Description of the task
Quote exactly, and only, the lines from the one containing "Given: Select the" through the end of the material below. Skip pictures.

Data listing
——
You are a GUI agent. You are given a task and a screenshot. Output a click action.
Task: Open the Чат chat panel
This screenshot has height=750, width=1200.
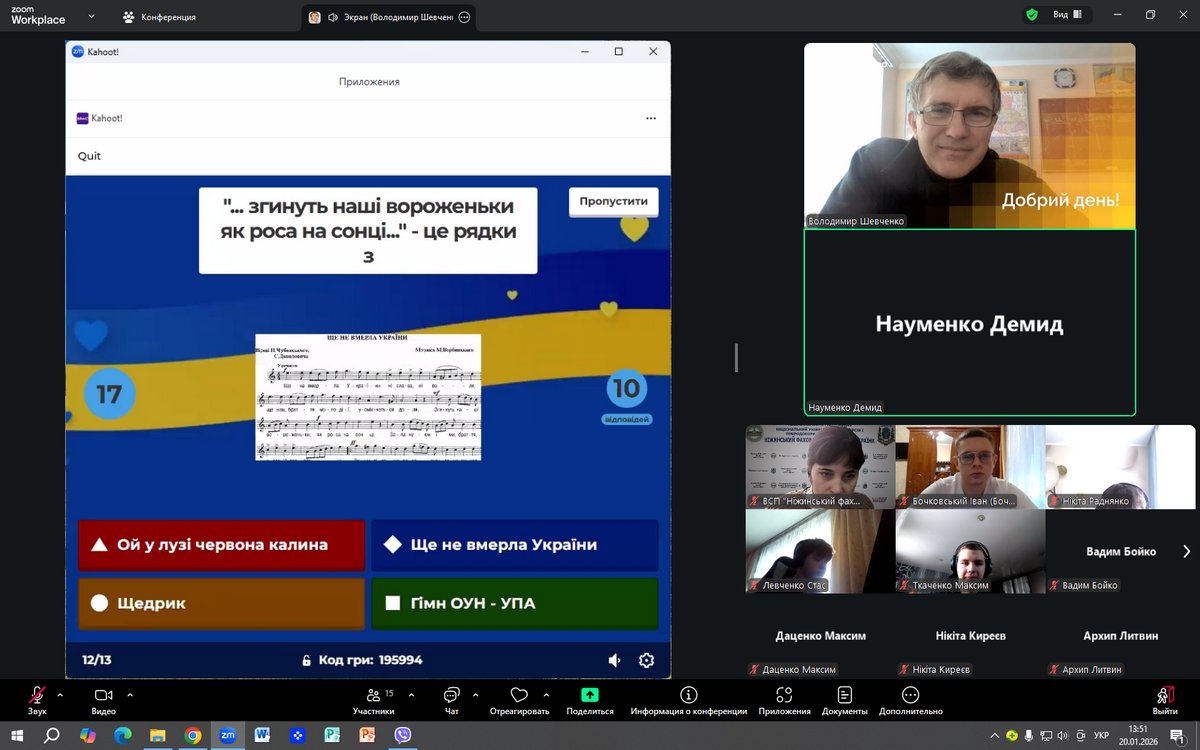[x=451, y=695]
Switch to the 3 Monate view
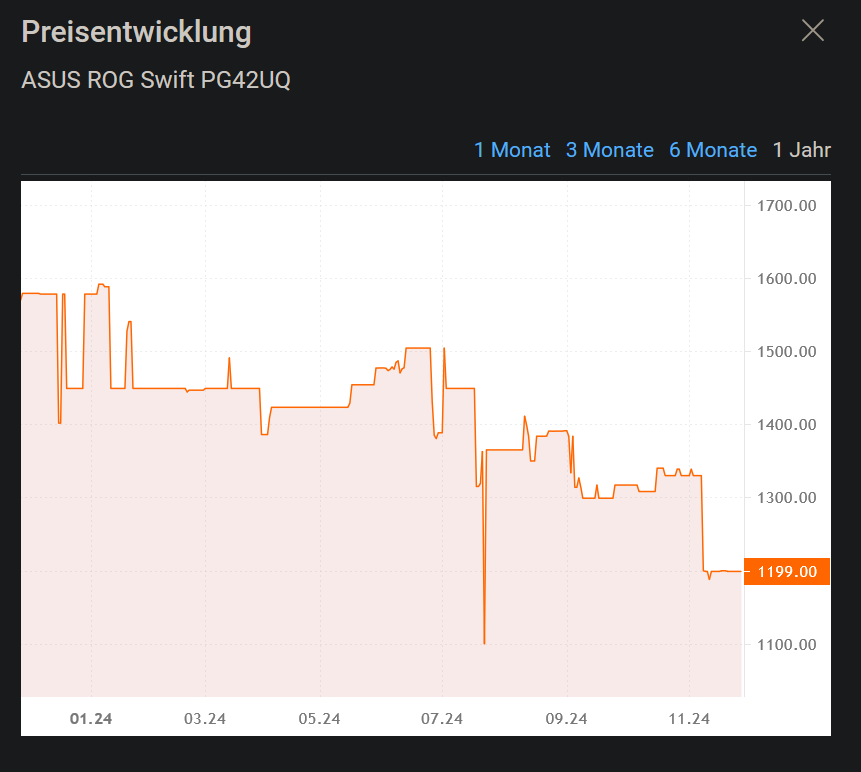The width and height of the screenshot is (861, 772). click(x=610, y=150)
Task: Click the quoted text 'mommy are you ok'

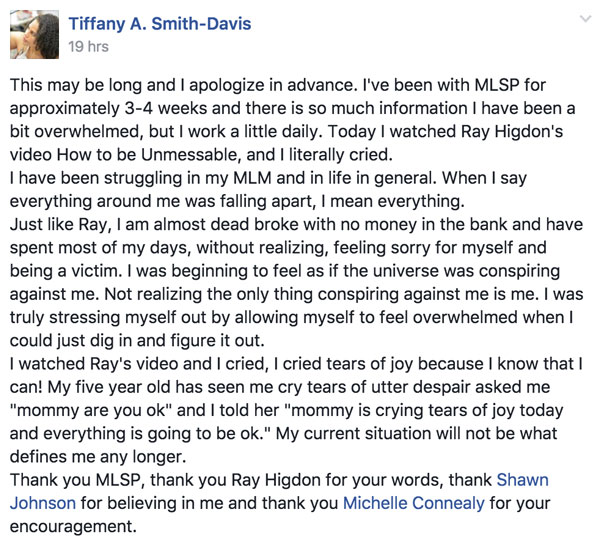Action: 91,410
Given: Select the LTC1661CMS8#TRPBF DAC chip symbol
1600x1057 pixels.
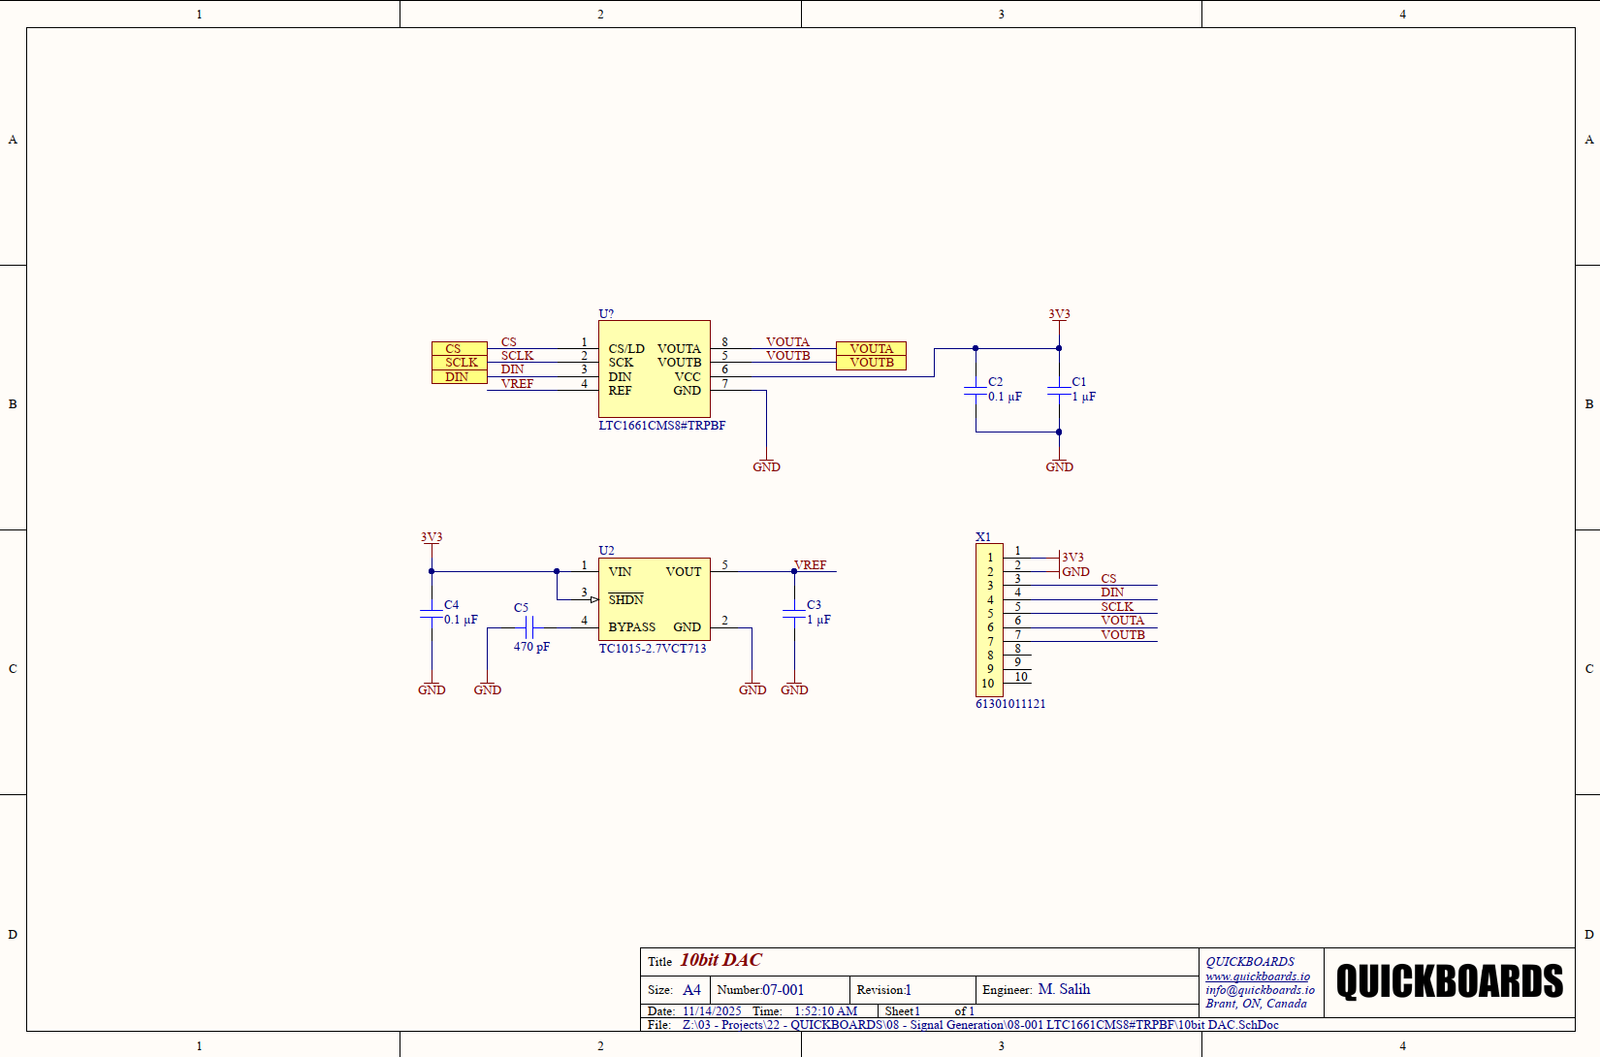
——
Response to this task
Given: Select the LTC1661CMS8#TRPBF DAC chip symbol
1600x1057 pixels.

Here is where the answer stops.